:: Required work ::
Extract from the entries below, exactly as given, only the lines from the line containing "Instruction: Click the DOWNLOADS.GURU" to the line containing "Task: Click the settings", both lines included.

:: Exercise materials ::

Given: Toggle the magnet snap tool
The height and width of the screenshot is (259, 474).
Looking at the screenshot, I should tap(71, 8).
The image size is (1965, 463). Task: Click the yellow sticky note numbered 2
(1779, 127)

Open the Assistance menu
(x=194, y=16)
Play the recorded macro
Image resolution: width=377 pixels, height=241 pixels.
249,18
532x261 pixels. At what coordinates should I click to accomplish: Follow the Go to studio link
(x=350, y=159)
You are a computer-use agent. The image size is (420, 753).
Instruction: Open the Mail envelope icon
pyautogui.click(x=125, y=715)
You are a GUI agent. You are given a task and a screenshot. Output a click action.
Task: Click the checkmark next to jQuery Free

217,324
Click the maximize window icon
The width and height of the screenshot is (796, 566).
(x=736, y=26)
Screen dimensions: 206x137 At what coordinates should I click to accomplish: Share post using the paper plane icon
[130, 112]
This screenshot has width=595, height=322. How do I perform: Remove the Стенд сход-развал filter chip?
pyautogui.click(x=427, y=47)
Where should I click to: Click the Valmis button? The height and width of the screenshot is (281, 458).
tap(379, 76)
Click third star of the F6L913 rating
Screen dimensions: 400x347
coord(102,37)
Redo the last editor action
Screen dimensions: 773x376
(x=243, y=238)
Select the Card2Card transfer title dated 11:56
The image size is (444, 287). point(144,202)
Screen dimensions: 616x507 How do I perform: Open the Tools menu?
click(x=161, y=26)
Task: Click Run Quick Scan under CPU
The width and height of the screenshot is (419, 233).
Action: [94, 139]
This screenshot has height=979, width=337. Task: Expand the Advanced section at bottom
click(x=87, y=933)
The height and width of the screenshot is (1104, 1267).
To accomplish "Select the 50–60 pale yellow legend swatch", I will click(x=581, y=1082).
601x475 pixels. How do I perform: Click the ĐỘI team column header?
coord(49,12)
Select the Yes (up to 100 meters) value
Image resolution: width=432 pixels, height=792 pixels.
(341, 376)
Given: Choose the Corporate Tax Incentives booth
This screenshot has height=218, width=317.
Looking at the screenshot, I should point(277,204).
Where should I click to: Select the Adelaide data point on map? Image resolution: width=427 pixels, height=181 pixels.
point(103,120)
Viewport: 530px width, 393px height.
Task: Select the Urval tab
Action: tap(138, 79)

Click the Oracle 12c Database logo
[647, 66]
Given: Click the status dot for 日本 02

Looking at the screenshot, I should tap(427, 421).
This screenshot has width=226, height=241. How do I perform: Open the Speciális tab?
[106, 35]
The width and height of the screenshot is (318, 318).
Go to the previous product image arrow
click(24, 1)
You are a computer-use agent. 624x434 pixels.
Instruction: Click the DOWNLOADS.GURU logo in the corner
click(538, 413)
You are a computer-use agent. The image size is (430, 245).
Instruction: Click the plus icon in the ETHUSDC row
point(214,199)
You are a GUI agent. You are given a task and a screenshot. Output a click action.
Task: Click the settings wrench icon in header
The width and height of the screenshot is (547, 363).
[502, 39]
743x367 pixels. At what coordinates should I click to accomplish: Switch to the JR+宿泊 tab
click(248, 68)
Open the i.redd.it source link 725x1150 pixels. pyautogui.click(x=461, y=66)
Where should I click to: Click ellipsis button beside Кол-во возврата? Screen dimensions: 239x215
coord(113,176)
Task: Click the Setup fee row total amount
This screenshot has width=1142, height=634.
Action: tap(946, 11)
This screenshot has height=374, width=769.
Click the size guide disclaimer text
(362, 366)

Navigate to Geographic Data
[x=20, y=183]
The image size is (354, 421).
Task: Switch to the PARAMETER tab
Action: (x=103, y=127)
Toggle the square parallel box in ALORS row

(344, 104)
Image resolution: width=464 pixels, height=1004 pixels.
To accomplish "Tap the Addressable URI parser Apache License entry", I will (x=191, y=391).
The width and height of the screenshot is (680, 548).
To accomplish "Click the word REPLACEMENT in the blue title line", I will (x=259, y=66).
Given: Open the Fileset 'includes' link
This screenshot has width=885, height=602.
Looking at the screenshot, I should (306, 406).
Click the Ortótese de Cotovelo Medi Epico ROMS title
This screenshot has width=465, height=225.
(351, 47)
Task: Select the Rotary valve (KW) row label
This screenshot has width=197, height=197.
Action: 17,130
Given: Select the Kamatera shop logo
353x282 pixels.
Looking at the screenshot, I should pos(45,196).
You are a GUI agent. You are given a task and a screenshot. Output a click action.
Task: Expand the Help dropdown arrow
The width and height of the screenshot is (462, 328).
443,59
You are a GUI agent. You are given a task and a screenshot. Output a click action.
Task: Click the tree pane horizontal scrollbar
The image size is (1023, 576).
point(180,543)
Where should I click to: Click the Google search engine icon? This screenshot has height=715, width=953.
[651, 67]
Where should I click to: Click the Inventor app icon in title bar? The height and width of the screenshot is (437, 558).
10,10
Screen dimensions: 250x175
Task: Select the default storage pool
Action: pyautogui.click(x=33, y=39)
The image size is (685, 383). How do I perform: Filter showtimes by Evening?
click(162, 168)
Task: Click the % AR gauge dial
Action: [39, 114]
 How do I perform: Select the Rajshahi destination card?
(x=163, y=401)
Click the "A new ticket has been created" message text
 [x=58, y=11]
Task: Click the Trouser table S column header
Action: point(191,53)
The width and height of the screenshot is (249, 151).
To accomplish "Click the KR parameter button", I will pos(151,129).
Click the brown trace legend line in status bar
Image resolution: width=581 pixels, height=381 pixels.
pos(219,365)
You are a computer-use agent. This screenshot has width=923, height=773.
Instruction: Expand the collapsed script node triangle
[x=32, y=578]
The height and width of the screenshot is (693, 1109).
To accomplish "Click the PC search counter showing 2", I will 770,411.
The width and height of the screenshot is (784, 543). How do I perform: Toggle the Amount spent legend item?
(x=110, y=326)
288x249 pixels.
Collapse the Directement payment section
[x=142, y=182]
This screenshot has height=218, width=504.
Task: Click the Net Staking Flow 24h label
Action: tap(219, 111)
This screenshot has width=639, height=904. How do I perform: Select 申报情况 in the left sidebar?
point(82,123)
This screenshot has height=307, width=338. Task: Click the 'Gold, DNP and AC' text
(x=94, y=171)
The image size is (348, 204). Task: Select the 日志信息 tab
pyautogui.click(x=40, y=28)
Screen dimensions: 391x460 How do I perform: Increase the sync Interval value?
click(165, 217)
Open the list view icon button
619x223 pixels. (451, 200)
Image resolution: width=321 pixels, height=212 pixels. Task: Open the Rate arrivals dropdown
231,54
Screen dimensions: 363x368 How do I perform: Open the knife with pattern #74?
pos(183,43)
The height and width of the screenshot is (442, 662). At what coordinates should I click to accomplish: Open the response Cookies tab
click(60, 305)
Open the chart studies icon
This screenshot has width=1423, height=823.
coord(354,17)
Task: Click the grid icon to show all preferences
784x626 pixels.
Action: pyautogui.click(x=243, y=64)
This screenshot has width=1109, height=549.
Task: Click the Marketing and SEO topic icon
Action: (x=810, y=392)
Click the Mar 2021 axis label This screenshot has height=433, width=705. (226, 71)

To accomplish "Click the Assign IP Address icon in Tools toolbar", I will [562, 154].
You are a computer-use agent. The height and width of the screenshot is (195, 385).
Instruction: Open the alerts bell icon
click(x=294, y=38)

:: Written solution ::
Instruction: Click the DOWNLOADS.GURU logo in the corner
click(538, 413)
You are a computer-use agent. The image size is (430, 245).
Instruction: Click the plus icon in the ETHUSDC row
point(214,199)
You are a GUI agent. You are given a task and a screenshot. Output a click action.
Task: Click the settings wrench icon in header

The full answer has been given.